# Job
Express the lines as a JSON list of strings, one string per line and with blank lines omitted. Include only the stretch from the first line through the line containing "vorgestellt (136, 854)", both ends included.

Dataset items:
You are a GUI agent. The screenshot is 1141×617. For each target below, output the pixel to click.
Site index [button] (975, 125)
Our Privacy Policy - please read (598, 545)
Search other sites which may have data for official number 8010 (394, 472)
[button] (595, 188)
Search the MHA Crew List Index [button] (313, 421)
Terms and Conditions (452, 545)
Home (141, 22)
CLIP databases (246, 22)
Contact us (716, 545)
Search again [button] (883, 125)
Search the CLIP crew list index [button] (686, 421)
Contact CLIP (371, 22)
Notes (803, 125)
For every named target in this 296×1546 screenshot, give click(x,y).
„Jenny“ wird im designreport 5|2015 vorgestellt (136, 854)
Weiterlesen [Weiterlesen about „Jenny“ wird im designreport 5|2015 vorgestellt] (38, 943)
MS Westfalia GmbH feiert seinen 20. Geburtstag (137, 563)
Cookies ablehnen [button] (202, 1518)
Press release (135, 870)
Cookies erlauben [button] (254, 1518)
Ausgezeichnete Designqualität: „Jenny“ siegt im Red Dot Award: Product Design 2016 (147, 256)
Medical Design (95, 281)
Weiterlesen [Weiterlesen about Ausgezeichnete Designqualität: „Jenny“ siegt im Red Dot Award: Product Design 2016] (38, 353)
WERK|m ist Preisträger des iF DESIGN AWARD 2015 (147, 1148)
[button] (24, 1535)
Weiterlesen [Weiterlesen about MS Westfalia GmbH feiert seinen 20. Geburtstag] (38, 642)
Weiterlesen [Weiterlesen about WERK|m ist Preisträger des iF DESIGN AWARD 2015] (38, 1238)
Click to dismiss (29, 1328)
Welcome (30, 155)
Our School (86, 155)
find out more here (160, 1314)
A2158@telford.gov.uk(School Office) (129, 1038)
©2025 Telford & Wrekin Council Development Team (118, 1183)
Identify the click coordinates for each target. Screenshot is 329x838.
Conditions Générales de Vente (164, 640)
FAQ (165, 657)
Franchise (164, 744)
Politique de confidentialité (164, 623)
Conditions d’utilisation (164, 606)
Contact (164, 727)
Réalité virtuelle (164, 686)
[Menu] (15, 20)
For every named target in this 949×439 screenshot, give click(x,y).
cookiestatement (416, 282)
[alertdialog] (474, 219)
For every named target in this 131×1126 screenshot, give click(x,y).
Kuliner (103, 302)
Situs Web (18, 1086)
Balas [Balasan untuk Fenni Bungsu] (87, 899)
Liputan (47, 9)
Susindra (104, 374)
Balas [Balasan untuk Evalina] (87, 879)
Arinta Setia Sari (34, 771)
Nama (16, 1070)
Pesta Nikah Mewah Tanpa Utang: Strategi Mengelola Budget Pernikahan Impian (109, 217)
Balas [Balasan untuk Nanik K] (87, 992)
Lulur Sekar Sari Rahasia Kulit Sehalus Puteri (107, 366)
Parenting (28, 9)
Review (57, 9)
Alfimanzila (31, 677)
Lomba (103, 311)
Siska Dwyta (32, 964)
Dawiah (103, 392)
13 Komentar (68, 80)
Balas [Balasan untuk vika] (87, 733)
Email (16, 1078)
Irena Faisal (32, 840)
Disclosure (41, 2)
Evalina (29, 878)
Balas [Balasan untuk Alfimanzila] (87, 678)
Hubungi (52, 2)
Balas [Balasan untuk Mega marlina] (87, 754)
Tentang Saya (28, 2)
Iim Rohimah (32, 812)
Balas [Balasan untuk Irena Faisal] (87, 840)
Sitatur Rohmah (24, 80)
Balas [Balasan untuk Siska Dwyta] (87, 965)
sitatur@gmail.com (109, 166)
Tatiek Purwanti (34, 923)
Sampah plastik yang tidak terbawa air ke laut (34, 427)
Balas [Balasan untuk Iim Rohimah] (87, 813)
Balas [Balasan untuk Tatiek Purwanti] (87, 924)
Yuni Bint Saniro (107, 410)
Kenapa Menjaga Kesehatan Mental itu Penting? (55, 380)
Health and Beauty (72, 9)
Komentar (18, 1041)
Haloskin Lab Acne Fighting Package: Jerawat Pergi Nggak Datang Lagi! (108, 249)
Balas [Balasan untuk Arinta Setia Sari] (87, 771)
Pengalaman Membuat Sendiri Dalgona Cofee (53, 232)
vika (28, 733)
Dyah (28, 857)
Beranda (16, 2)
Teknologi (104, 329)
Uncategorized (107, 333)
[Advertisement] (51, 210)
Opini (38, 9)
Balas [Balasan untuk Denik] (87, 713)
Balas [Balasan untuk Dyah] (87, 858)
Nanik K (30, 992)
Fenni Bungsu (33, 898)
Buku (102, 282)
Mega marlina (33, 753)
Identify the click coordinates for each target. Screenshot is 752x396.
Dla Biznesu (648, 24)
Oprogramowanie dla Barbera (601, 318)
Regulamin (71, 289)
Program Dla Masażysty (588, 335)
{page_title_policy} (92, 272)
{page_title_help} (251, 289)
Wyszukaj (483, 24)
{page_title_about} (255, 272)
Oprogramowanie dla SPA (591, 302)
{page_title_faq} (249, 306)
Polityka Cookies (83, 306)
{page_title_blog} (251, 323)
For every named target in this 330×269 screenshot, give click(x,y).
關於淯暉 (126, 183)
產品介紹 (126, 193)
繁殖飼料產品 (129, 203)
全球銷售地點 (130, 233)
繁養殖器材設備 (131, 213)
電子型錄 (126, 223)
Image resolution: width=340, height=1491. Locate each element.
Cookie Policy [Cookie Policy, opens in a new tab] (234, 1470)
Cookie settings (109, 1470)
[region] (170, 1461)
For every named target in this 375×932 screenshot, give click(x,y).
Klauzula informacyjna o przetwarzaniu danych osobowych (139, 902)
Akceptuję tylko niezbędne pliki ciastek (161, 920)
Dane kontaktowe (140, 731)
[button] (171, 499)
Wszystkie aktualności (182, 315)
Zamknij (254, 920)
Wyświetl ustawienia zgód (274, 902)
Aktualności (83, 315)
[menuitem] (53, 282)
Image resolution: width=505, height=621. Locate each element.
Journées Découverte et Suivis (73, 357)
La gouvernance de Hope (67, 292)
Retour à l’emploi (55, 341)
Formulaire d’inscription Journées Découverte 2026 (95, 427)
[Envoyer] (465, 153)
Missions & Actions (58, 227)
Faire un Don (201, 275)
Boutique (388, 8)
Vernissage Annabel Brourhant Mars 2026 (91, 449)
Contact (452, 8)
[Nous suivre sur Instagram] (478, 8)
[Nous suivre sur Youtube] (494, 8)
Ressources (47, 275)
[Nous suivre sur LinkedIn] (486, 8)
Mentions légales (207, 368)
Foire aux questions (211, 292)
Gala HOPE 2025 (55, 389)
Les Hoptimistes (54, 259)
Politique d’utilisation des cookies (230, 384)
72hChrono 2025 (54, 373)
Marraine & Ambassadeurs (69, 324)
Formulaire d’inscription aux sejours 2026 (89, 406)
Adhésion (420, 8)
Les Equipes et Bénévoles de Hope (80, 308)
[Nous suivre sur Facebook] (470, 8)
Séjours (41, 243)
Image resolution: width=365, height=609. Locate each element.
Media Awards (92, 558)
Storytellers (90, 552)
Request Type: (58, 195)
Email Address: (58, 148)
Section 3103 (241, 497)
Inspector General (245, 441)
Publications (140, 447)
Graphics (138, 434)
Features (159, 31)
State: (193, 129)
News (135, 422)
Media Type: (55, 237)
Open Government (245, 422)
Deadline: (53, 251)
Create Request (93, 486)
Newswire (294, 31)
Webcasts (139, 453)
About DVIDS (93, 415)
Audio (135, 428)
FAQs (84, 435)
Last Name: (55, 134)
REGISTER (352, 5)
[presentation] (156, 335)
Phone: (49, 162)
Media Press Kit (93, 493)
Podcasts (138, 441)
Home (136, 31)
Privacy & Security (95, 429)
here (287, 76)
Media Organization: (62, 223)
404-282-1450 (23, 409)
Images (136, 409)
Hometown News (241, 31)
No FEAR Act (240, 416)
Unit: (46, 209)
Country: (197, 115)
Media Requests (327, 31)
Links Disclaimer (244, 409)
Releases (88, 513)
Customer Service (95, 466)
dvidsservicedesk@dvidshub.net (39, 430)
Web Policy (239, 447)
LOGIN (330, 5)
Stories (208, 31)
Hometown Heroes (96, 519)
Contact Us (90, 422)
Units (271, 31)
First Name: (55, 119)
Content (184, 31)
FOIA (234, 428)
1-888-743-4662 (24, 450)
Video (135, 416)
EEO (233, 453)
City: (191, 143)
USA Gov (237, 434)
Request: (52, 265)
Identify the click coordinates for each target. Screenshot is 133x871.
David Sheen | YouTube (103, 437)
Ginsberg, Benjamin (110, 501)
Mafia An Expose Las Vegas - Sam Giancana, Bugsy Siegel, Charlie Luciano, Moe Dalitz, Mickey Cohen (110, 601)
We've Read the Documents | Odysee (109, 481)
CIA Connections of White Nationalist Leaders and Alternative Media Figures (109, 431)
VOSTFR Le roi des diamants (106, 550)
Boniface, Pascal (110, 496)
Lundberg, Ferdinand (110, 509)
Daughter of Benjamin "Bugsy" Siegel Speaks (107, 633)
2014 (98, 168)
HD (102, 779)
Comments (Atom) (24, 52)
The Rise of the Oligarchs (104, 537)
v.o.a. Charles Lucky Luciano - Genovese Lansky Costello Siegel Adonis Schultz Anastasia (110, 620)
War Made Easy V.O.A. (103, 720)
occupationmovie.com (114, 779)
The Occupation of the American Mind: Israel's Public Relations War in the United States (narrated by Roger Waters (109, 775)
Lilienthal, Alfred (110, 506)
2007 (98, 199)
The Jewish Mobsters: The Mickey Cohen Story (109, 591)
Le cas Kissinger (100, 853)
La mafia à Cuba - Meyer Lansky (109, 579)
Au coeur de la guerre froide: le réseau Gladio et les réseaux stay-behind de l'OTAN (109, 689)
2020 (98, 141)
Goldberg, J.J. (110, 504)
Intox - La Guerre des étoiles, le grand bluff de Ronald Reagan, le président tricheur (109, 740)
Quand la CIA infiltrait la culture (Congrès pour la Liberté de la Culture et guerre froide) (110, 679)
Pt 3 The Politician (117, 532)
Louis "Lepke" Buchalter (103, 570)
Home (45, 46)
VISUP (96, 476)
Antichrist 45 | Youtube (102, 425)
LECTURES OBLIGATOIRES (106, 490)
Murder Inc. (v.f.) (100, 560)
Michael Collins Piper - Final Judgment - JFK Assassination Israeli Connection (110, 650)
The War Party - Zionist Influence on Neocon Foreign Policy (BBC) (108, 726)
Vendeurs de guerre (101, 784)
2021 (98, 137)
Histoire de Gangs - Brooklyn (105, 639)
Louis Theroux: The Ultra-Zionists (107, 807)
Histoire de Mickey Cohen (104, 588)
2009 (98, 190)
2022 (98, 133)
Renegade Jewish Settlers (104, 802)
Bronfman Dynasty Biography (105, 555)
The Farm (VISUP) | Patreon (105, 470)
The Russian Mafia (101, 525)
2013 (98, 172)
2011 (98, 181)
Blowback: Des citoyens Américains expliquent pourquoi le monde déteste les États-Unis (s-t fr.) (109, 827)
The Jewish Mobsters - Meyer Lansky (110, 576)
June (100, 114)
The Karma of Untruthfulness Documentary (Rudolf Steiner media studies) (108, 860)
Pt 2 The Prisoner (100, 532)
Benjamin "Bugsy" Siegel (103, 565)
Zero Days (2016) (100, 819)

# Result of this task
[
  "You are a GUI agent. The screenshot is 1141×617. For each target below, output the pixel to click.",
  "Site index [button] (975, 125)",
  "Our Privacy Policy - please read (598, 545)",
  "Search other sites which may have data for official number 8010 (394, 472)",
  "[button] (595, 188)",
  "Search the MHA Crew List Index [button] (313, 421)",
  "Terms and Conditions (452, 545)",
  "Home (141, 22)",
  "CLIP databases (246, 22)",
  "Contact us (716, 545)",
  "Search again [button] (883, 125)",
  "Search the CLIP crew list index [button] (686, 421)",
  "Contact CLIP (371, 22)",
  "Notes (803, 125)",
  "For every named target in this 296×1546 screenshot, give click(x,y).",
  "„Jenny“ wird im designreport 5|2015 vorgestellt (136, 854)"
]